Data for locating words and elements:

┌────────

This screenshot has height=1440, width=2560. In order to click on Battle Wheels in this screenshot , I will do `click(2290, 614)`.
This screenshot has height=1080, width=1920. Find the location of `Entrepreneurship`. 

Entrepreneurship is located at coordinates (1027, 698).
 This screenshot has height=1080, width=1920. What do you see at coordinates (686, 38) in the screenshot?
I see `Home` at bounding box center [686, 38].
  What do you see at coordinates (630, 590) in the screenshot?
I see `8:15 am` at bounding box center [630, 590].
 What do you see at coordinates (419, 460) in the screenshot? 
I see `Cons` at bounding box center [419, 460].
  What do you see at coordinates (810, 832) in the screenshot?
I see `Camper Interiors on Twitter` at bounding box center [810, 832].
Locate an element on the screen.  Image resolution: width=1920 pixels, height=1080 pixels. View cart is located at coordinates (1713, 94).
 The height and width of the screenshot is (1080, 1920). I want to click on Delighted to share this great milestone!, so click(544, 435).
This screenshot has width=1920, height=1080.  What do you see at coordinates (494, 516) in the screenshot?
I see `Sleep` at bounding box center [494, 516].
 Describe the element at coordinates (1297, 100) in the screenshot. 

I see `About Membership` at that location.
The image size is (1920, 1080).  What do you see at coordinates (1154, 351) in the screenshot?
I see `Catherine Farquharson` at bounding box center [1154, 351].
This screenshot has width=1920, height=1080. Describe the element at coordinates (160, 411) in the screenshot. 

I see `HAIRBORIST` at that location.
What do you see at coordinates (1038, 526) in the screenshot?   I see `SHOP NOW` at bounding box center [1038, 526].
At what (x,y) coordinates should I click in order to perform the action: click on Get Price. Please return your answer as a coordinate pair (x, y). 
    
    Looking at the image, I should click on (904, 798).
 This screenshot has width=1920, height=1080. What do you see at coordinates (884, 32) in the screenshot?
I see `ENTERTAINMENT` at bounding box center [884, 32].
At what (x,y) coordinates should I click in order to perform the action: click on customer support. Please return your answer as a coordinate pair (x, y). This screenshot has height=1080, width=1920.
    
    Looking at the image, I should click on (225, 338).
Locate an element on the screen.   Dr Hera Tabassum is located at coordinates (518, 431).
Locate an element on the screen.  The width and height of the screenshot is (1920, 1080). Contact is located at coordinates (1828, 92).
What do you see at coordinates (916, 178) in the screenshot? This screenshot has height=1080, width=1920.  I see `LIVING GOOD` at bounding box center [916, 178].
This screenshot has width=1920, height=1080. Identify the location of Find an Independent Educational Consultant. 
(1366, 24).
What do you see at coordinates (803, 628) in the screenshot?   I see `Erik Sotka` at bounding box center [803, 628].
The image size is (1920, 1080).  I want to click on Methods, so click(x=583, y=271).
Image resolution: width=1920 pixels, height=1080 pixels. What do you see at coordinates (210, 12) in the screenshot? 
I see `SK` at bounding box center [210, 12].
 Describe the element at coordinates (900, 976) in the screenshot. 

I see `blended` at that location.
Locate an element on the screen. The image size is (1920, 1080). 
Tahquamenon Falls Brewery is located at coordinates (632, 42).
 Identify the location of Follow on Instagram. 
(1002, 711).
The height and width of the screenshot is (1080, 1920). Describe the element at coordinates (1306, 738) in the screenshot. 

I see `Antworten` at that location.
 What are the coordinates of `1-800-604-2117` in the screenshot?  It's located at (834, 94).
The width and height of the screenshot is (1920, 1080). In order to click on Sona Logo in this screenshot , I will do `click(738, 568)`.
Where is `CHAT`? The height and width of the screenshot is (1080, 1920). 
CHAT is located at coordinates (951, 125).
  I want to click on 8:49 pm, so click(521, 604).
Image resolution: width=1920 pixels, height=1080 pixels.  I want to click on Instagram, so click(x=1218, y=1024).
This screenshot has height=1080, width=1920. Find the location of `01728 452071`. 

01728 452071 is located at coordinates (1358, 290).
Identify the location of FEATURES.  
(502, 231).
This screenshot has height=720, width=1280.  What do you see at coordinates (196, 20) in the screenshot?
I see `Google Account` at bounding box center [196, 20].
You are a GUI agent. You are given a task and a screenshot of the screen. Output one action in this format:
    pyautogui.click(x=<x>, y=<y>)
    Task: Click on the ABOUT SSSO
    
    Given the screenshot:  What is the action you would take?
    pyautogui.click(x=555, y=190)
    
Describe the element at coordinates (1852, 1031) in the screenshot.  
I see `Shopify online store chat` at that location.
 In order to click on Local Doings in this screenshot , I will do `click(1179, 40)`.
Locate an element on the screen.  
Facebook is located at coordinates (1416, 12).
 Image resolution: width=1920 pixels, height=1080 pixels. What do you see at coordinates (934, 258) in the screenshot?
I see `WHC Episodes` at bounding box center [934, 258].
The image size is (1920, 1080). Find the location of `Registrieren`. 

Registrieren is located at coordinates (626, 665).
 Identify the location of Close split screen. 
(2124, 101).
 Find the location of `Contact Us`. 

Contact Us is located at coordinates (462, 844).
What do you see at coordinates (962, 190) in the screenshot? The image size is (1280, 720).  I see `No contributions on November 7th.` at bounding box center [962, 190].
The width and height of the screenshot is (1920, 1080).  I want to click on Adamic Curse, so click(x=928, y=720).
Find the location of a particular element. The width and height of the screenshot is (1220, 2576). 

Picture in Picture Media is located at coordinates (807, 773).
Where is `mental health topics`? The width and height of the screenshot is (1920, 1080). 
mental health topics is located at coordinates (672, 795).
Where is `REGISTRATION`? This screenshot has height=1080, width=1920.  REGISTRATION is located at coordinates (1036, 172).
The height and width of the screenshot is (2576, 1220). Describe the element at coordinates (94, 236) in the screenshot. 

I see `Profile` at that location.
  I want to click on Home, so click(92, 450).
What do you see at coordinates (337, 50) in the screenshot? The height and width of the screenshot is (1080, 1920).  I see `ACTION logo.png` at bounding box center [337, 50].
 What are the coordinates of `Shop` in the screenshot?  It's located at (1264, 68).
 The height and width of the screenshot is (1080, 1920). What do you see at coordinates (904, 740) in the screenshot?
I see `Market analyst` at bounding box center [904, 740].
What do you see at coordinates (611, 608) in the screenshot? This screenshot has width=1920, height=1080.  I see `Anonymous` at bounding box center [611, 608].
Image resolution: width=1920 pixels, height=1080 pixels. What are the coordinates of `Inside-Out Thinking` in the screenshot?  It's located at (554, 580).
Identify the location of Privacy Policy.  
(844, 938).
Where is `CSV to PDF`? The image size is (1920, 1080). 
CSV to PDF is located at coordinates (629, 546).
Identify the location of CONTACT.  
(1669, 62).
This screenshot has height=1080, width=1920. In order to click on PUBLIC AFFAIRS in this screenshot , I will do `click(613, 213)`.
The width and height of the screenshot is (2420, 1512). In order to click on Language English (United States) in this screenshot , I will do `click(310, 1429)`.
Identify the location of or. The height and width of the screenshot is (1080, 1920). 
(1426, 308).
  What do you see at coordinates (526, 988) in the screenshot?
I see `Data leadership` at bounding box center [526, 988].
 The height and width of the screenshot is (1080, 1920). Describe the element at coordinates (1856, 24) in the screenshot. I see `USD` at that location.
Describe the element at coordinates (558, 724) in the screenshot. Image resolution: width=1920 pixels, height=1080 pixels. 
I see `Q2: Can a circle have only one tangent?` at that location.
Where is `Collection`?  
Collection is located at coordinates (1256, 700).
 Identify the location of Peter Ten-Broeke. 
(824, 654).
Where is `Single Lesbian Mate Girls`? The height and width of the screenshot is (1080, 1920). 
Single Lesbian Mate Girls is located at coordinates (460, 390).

└────────

**EXERCISE PROMPT:** Count the lines of the listing above that contain the string "want", treating uppercase and lowercase as different. Give only the number.

**WRITTEN SOLUTION:** 6